- Saved data entries:
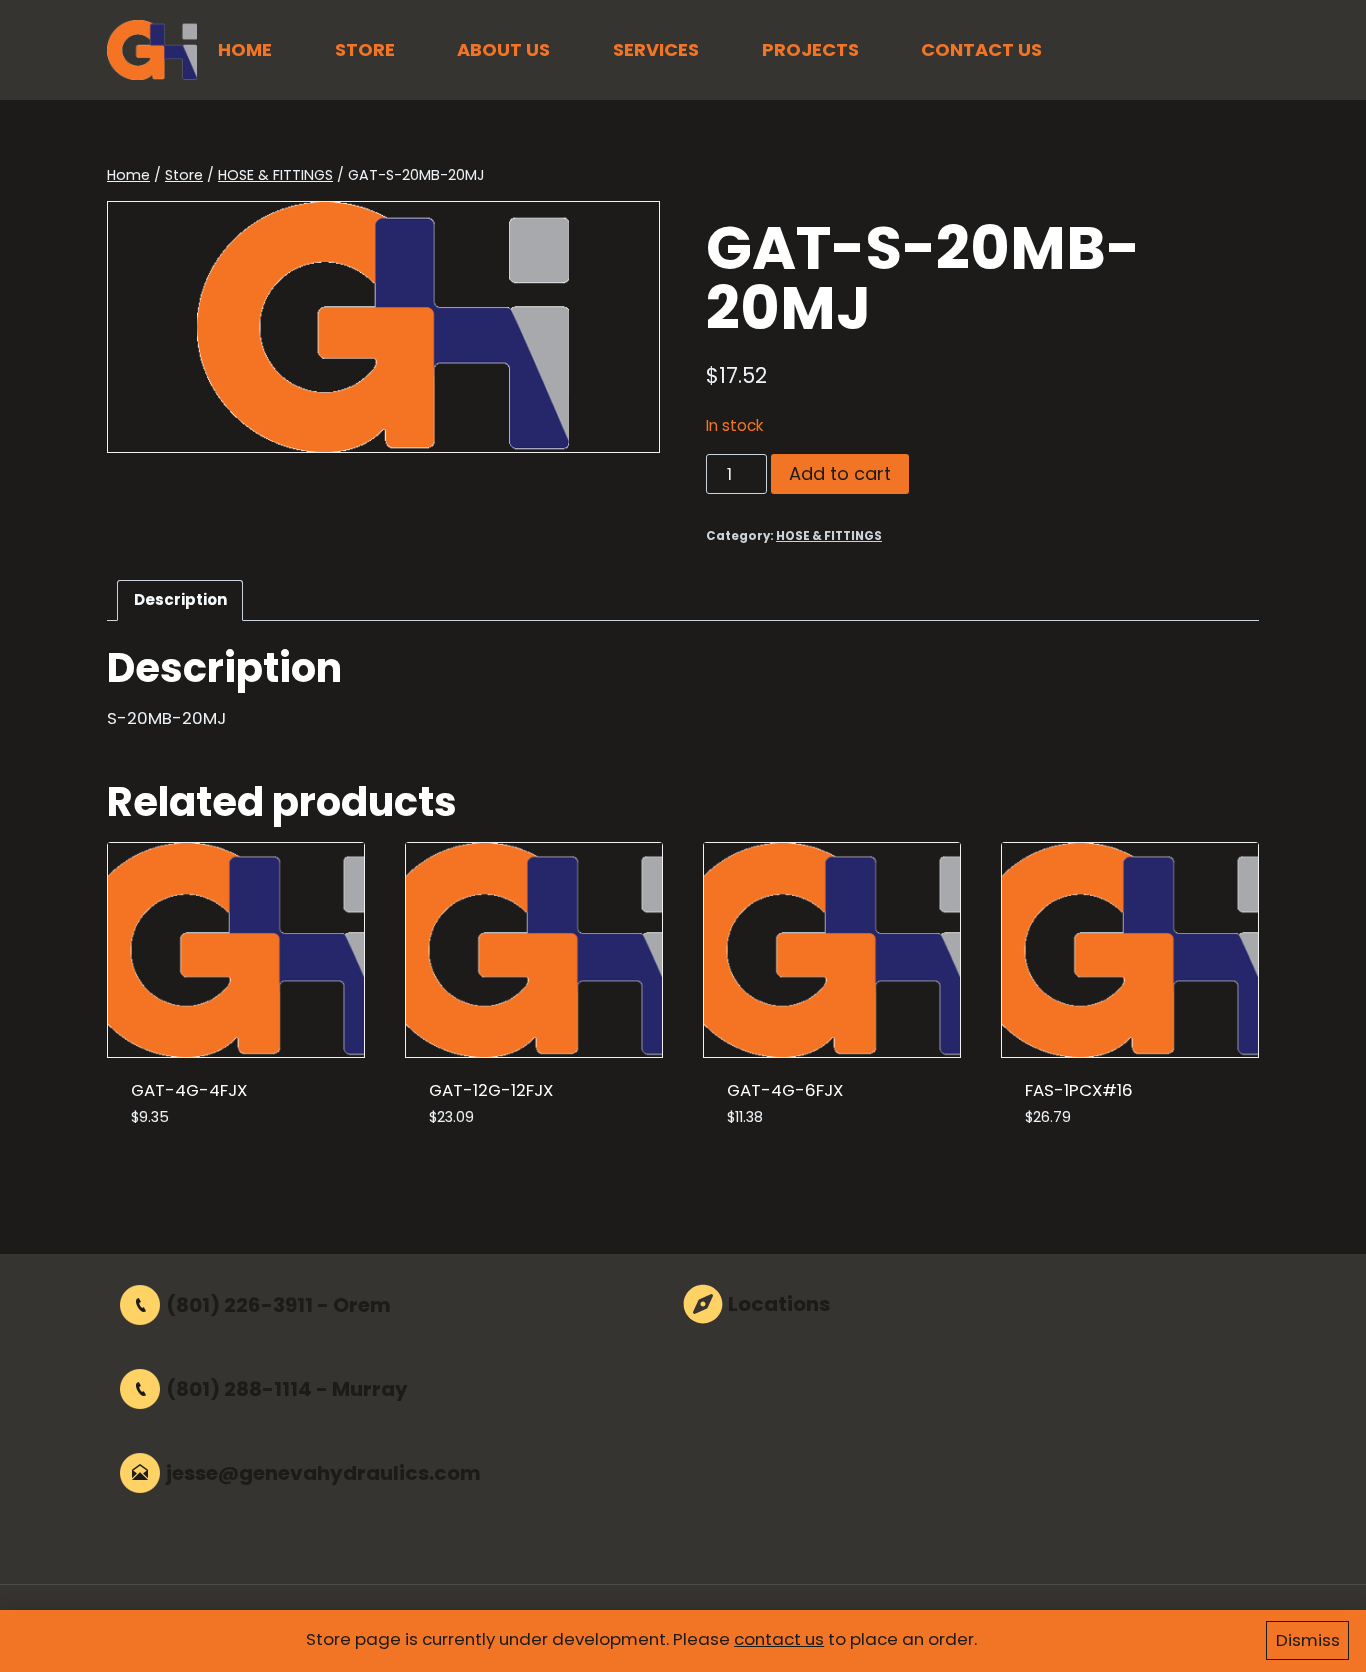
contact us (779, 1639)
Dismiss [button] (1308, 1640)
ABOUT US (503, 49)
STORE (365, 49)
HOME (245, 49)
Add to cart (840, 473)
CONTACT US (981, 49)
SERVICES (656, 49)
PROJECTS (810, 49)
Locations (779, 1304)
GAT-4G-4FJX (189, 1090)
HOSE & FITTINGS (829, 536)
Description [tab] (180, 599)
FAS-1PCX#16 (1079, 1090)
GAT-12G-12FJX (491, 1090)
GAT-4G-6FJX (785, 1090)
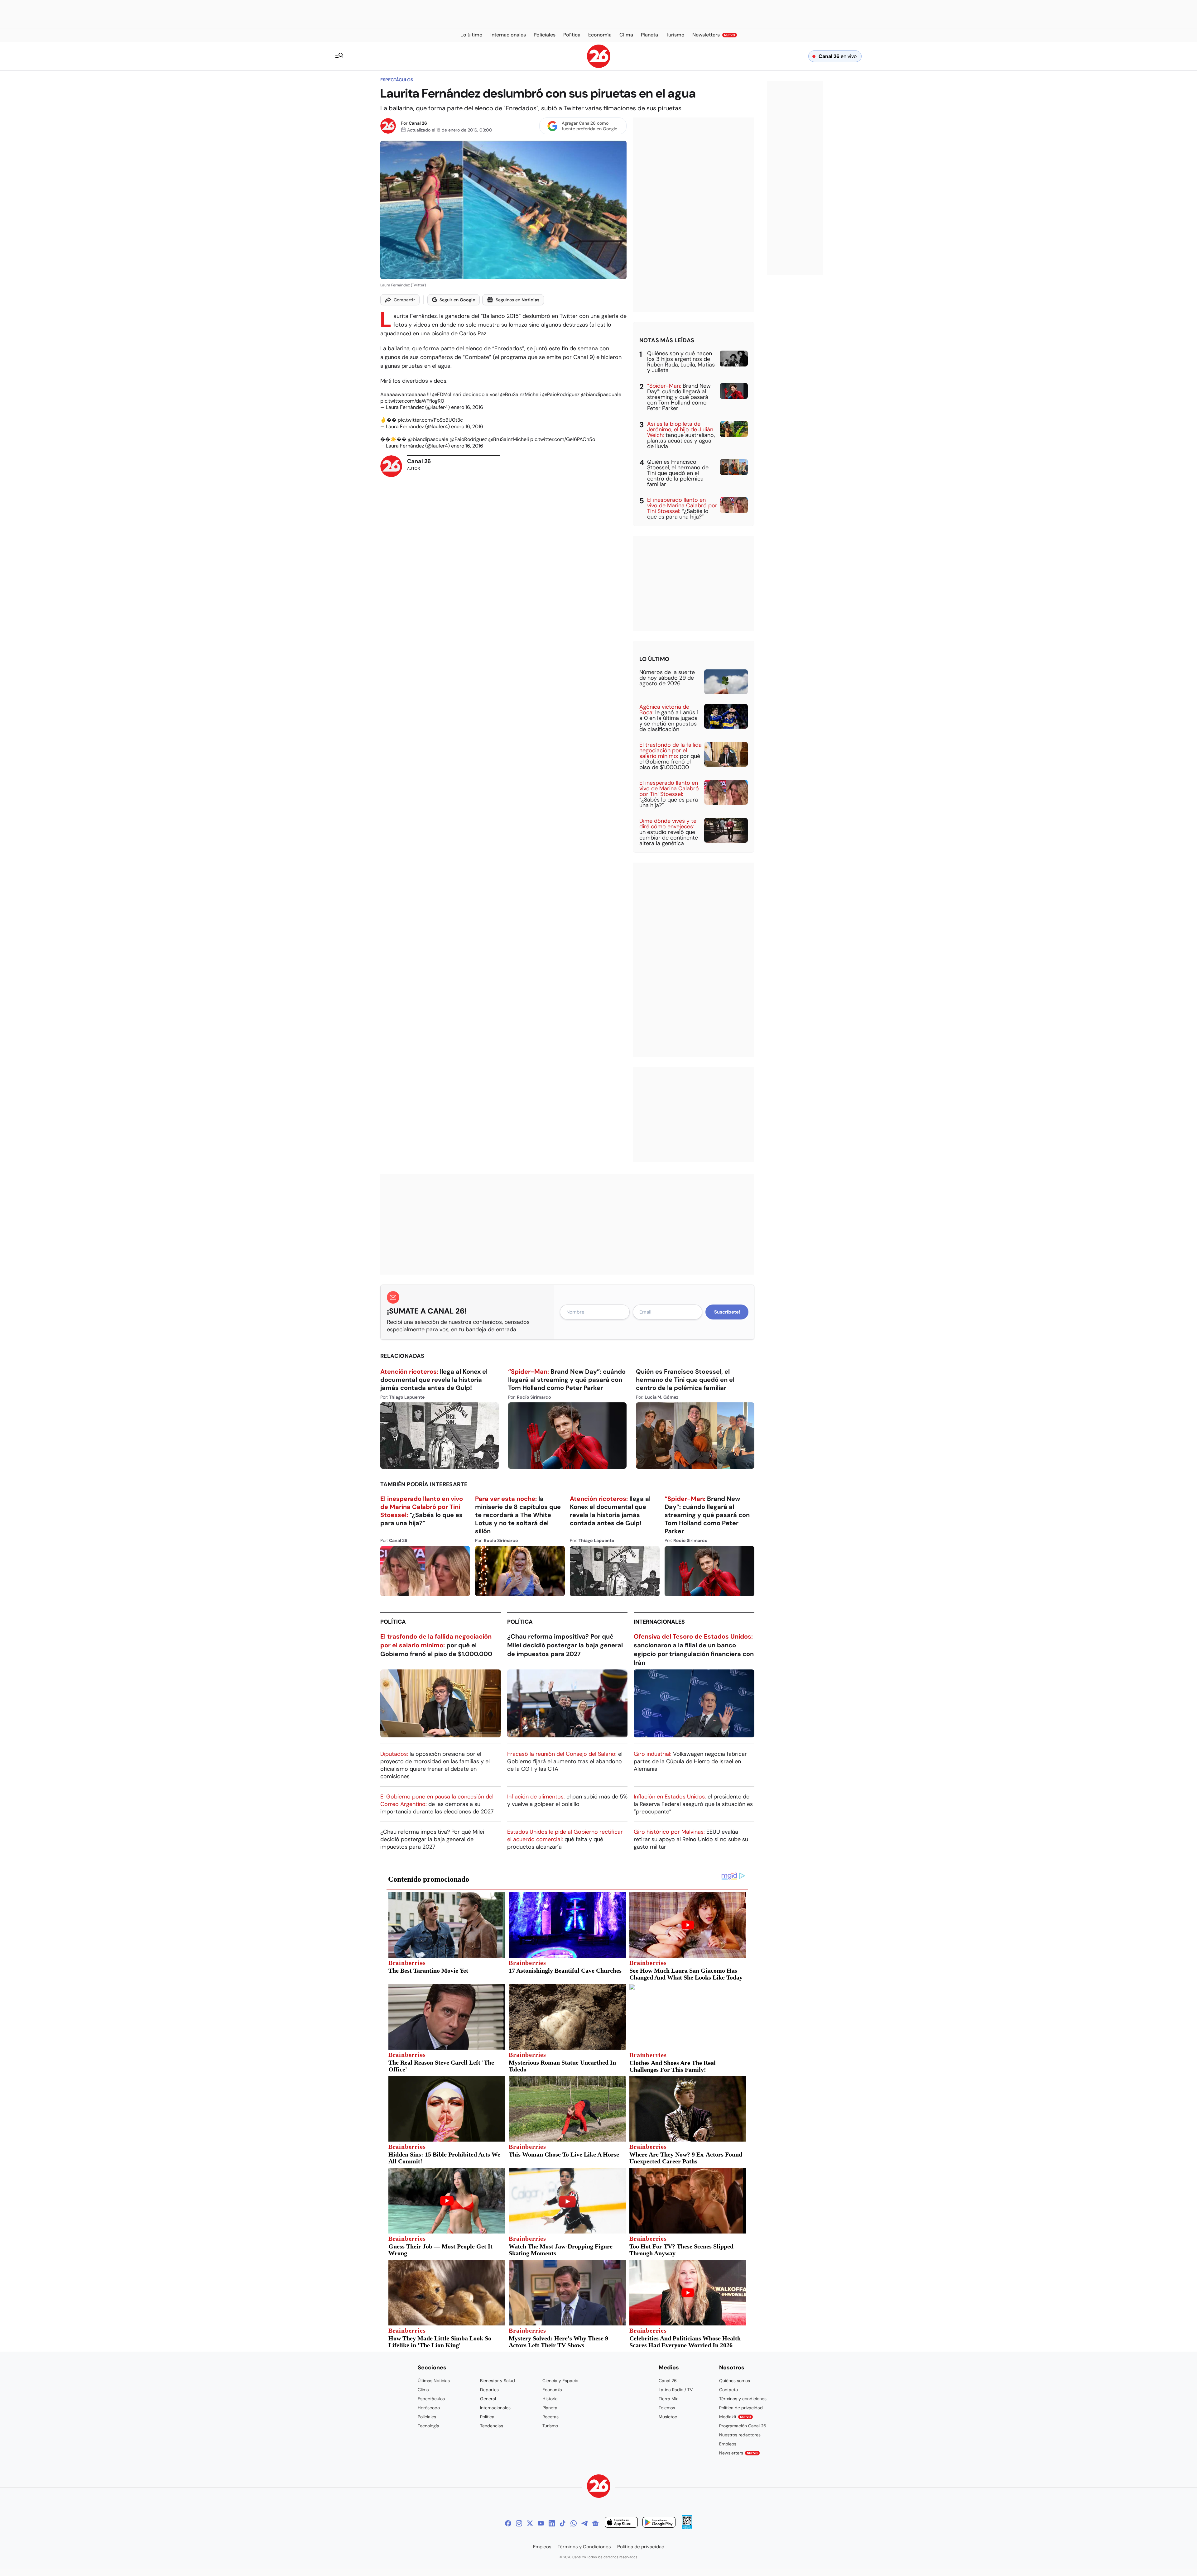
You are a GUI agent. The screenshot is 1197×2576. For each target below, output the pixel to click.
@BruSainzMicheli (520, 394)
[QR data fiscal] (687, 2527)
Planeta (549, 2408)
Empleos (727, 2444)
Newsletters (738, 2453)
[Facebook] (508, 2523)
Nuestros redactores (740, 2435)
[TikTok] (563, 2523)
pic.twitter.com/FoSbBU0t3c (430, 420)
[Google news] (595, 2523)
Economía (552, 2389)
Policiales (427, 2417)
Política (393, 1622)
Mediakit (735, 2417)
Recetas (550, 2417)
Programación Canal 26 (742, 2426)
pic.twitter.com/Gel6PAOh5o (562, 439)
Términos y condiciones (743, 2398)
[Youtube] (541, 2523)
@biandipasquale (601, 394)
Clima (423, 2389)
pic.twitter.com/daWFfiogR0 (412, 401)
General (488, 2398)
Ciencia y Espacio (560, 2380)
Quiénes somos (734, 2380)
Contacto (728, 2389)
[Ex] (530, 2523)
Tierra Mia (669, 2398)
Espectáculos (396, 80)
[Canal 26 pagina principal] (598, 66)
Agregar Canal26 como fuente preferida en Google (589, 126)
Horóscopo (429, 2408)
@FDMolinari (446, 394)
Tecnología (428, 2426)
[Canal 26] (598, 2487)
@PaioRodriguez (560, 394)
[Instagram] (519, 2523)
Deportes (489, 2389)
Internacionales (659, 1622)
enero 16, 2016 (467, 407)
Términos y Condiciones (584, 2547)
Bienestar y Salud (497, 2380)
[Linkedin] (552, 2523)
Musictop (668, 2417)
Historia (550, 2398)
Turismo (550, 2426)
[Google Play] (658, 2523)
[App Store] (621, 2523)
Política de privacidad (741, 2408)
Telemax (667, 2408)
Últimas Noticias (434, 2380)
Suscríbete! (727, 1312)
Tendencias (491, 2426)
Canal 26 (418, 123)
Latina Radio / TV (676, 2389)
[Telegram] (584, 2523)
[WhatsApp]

- What is needed:
Please return, exactly as written, the line containing "Telemax (667, 2408)" and every line after it through the end of the records above, and nothing else.

- Your response:
Telemax (667, 2408)
Últimas Noticias (434, 2380)
Suscríbete! (727, 1312)
Tendencias (491, 2426)
Canal 26 (418, 123)
Latina Radio / TV (676, 2389)
[Telegram] (584, 2523)
[WhatsApp]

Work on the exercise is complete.